Keep the lines exact and the pictures out as you repeat the following listing.

Start of Listed records

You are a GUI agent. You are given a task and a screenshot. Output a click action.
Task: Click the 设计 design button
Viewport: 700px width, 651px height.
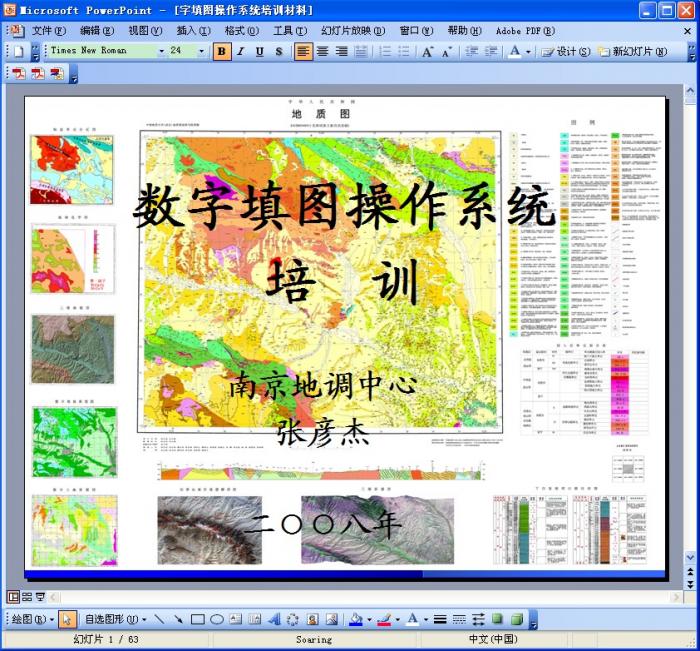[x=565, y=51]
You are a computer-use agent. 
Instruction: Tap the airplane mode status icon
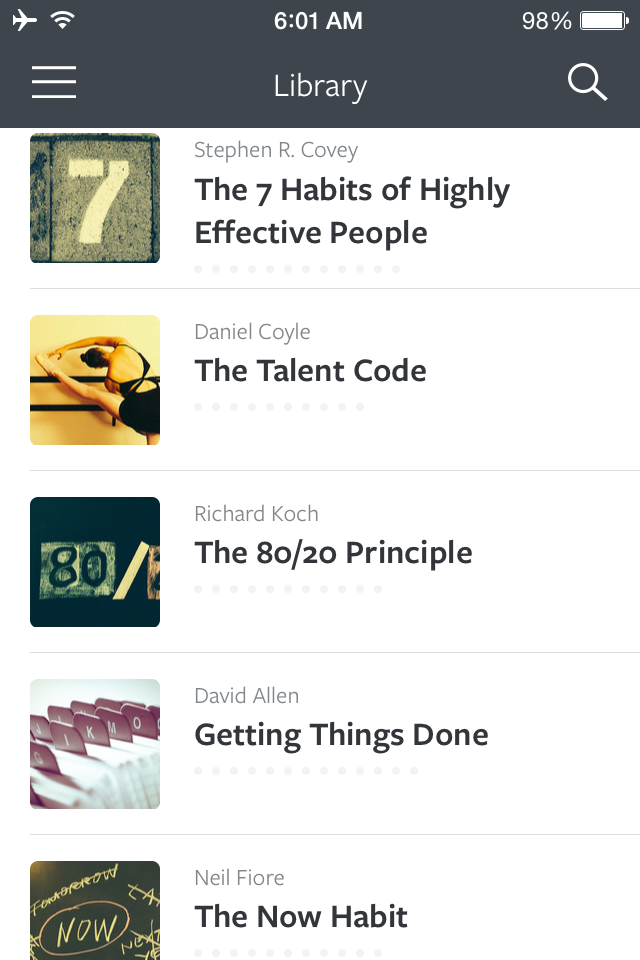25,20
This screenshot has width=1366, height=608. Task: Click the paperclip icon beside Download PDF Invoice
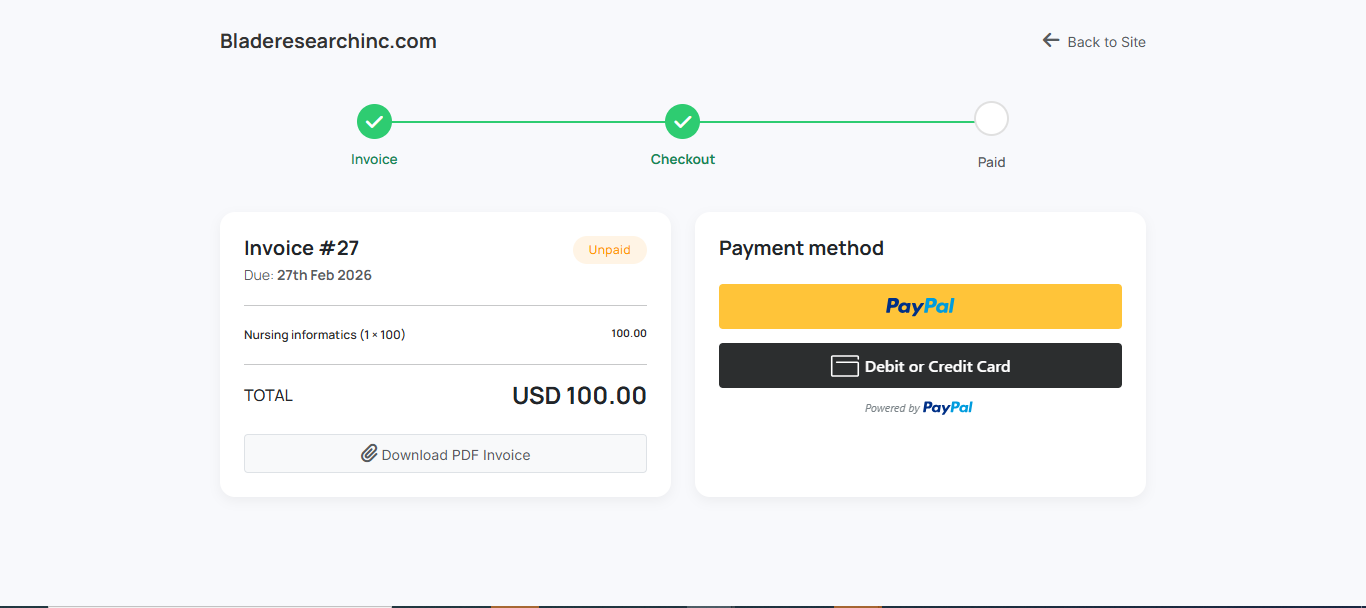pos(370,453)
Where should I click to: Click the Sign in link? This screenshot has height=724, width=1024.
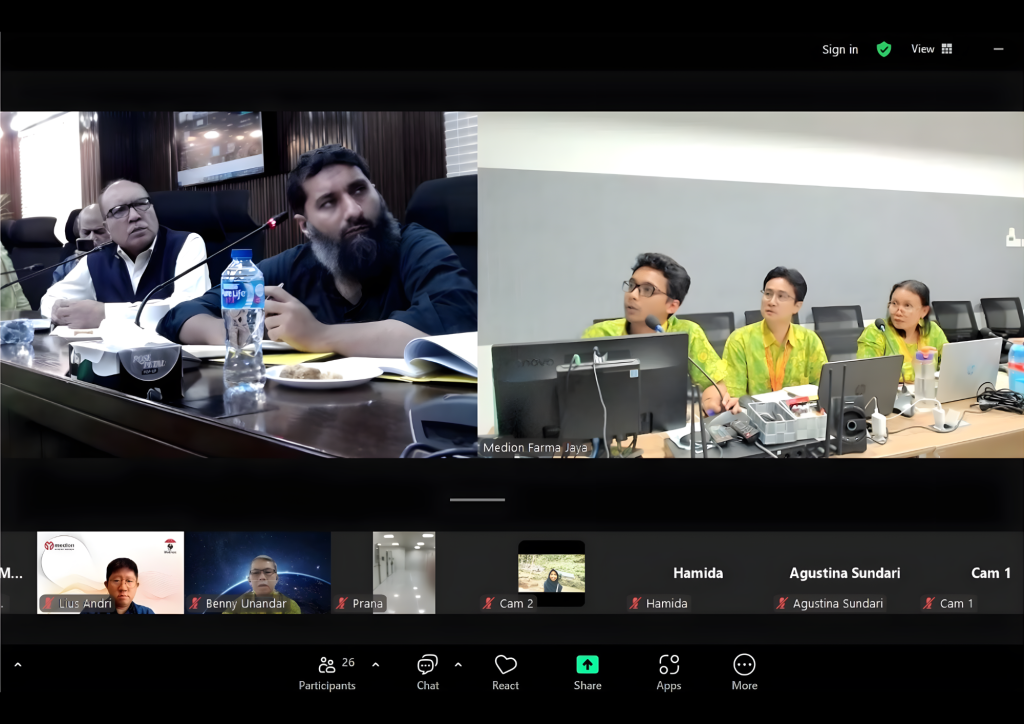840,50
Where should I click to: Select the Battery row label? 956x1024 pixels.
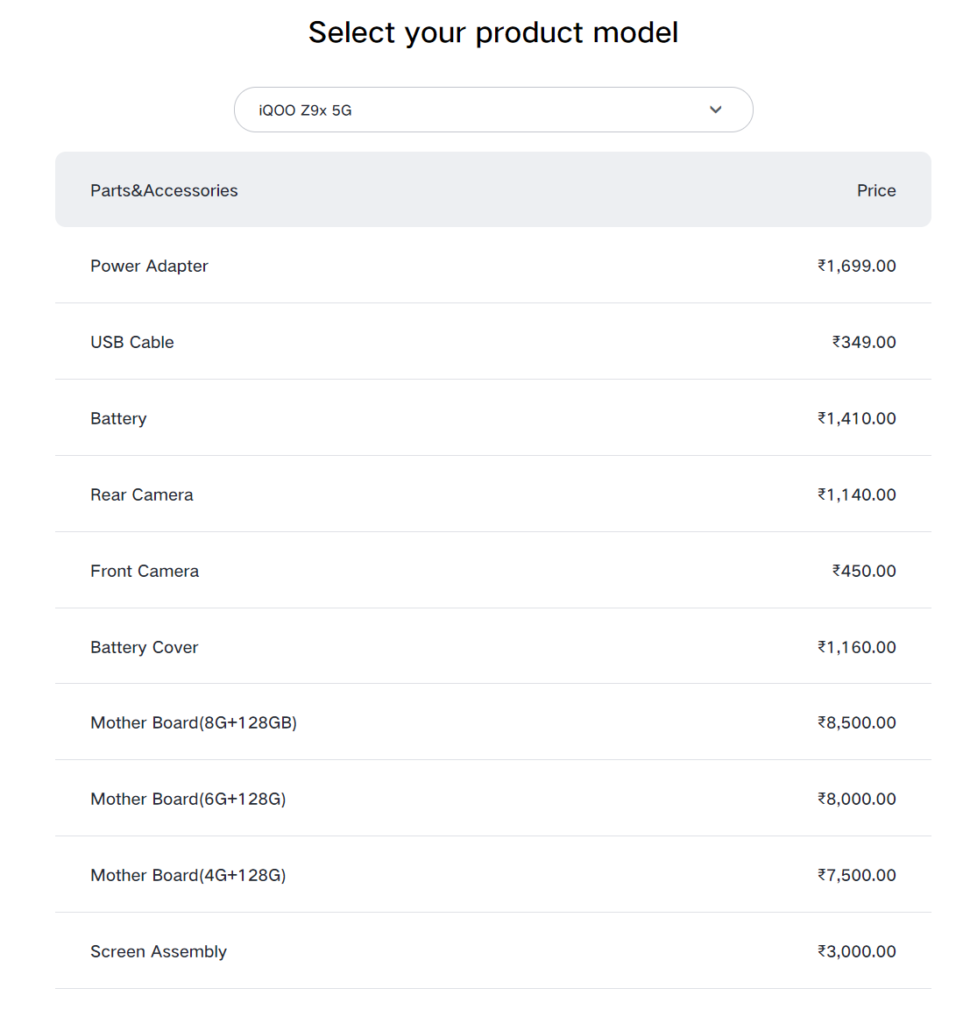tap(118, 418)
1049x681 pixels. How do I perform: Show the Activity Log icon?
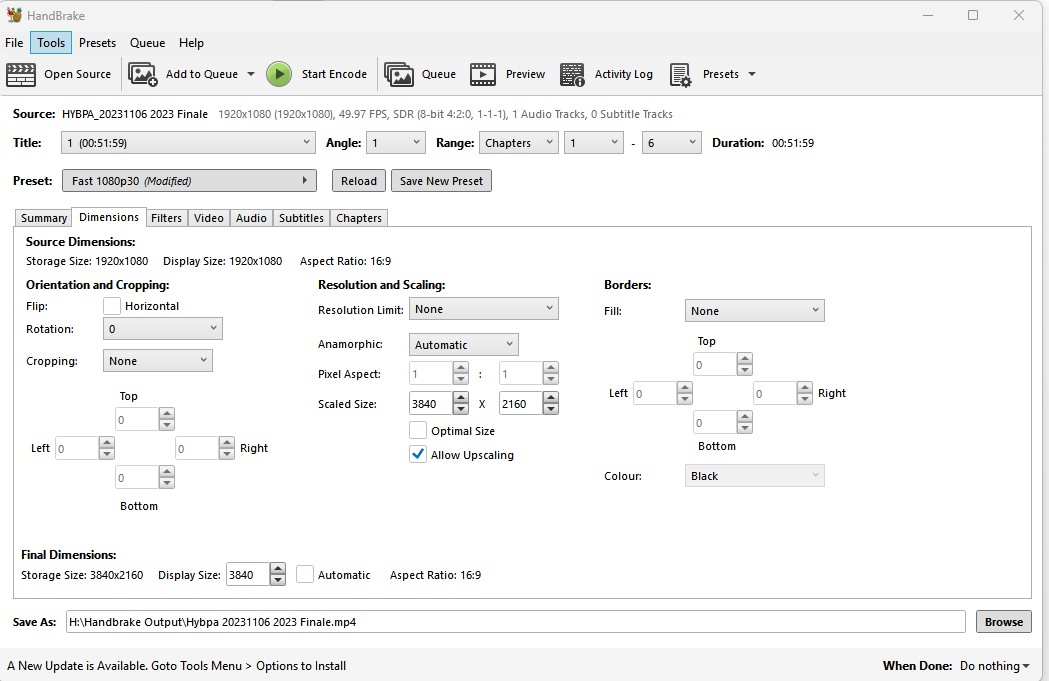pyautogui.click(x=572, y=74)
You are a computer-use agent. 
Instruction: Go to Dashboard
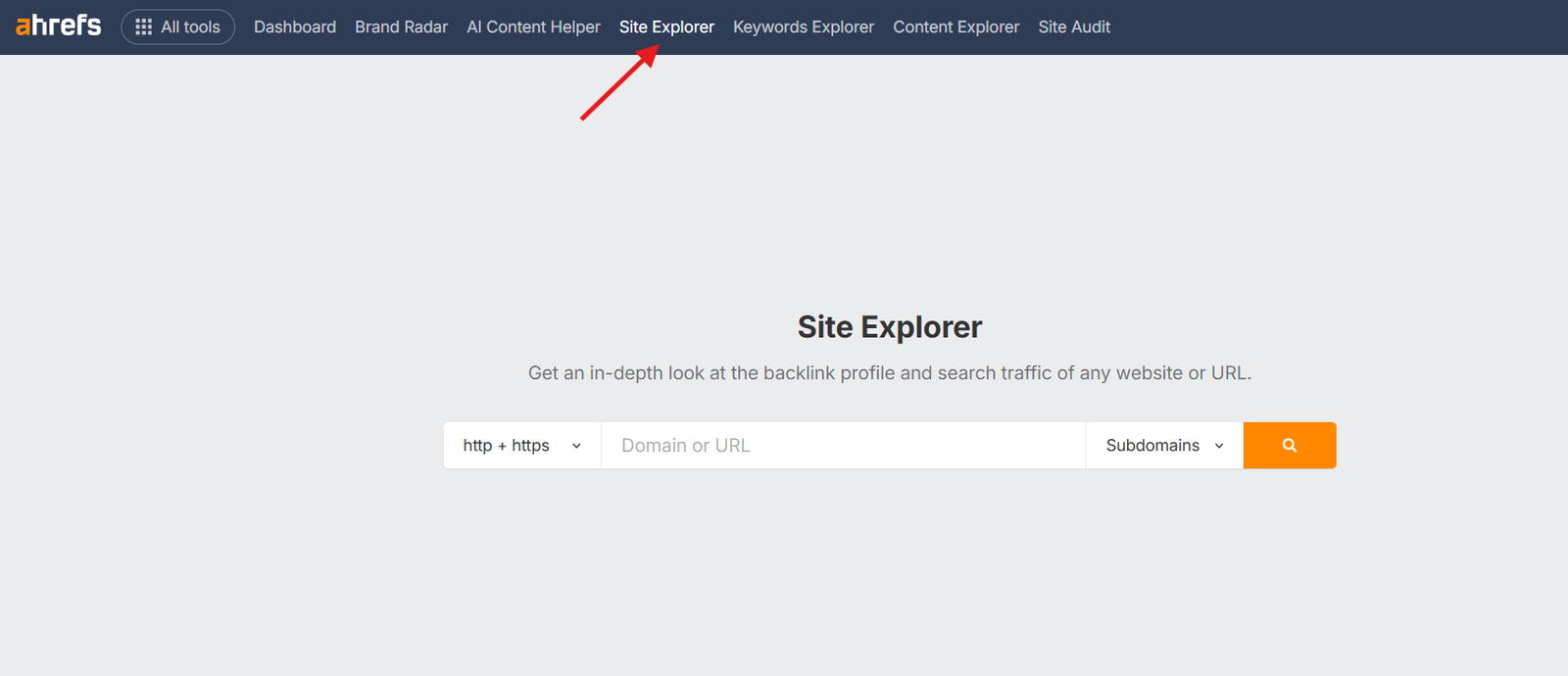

End of Listed records

Reply to the task »
You are a GUI agent. You are given a task and a screenshot. Output a click action.
Task: Click the 设计 design button
Viewport: 700px width, 651px height.
[x=565, y=51]
You are a computer-use agent. 
Instruction: Tap the airplane mode status icon
25,20
This screenshot has width=1366, height=608. Task: Click the paperclip icon beside Download PDF Invoice
pos(370,453)
Where should I click to: Click the Sign in link? This screenshot has height=724, width=1024.
840,50
Where should I click to: Select the Battery row label? 956x1024 pixels.
tap(118, 418)
1049x681 pixels. How do I perform: Show the Activity Log icon?
pyautogui.click(x=572, y=74)
You are a computer-use agent. 
Instruction: Go to Dashboard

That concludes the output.